[Document section Boundary: Start]

Social norms: an alternative to 'health terrorism'?

Apart from legal restrictions on the supply of drink, what you might think of as various forms of partial prohibition, the main way of pursuing a public alcohol policy, and the drinks industry's own strategy of choice, is through social marketing.

A shocking - in more than one sense - example of this is the current NHS ad campaign. As one speaker at last week's Social Norms and Student Drinking conference put it, this fear-based approach is a kind of "health terrorism".

The alternative to scaring people into drinking less, put forward at the conference*, is to encourage 'good' behaviours by representing what's 'normal', the idea being that people tend to do what other people do.

Research shows there is a general misapprehension, not surprising when you think of the problem inflation touted by medical temperance and the mainsream media, that people drink more than they actually do. Simply by having the facts, they adjust their own behaviour to bring them more closely into line with what they now know to be the norm.

Reports from the United States suggest this works, but it hasn't been tried much over here. The Best Bar None scheme arguably comes under the category of social norms marketing but mostly we get scare tactics, which some research has revealed to be counter-productive. (See, for example, a recent blog by American beer writer Jay Brooks.)

Drinks industry representatives at the conference were quite excited by the social norms alternative, and it's certainly an improvement on fear.

[Document section Boundary: End]
[Provided records Boundary: Start]

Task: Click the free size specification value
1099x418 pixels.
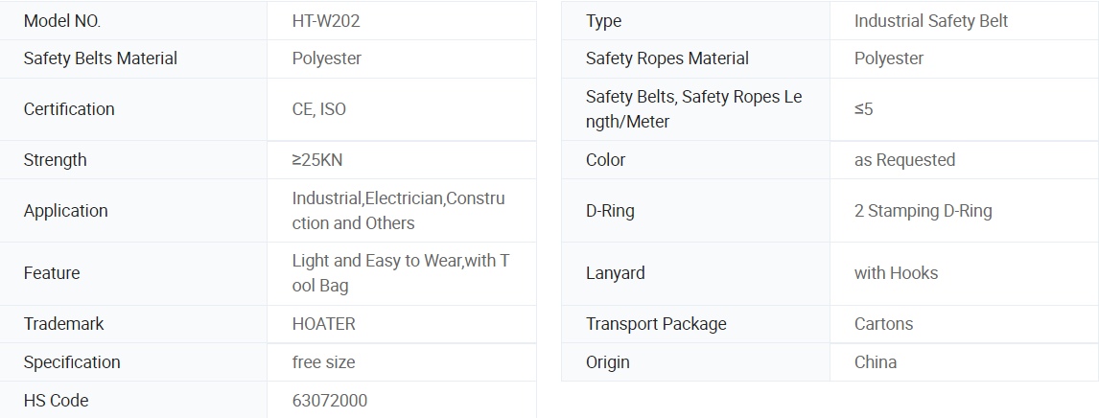Action: click(x=324, y=362)
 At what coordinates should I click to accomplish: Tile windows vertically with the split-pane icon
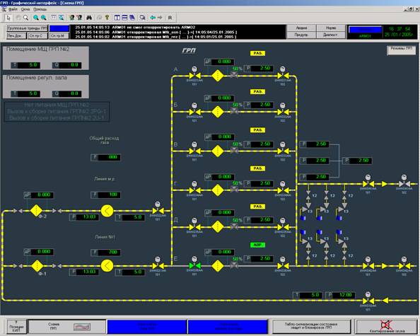(117, 18)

[Provided records Boundary: End]

Pick up the piece on social norms marketing as an alternative to fear-based alcohol campaigns and continue it from its final sentence.

Personally, I have my doubts. Won't it be boring? Effective advertising relies on making images and messages jump out from the communications noise. A 'norm', by definition, is not going to do that by itself. And I am, of course, sceptical about health promotion in general.

Still, social norms are worth discussing further and exploring what a such an approach for alcohol might look like. If you're hoping the health lobby might get on board with the idea, though, think again.

Because as far as medical temperance is concerned, it's the norms that are all wrong.

The theory at the heart of temperance ideology is that overall alcohol consumption determines the amount of alcohol problems a population experiences. But what is the mechanism by which that happens?

Lacking anything more substantial, temperance resorts to social norms. It's the fact that drinking is so damned normal in our society that causes people to drink to hazardous levels. Social norms marketing is the last thing they want.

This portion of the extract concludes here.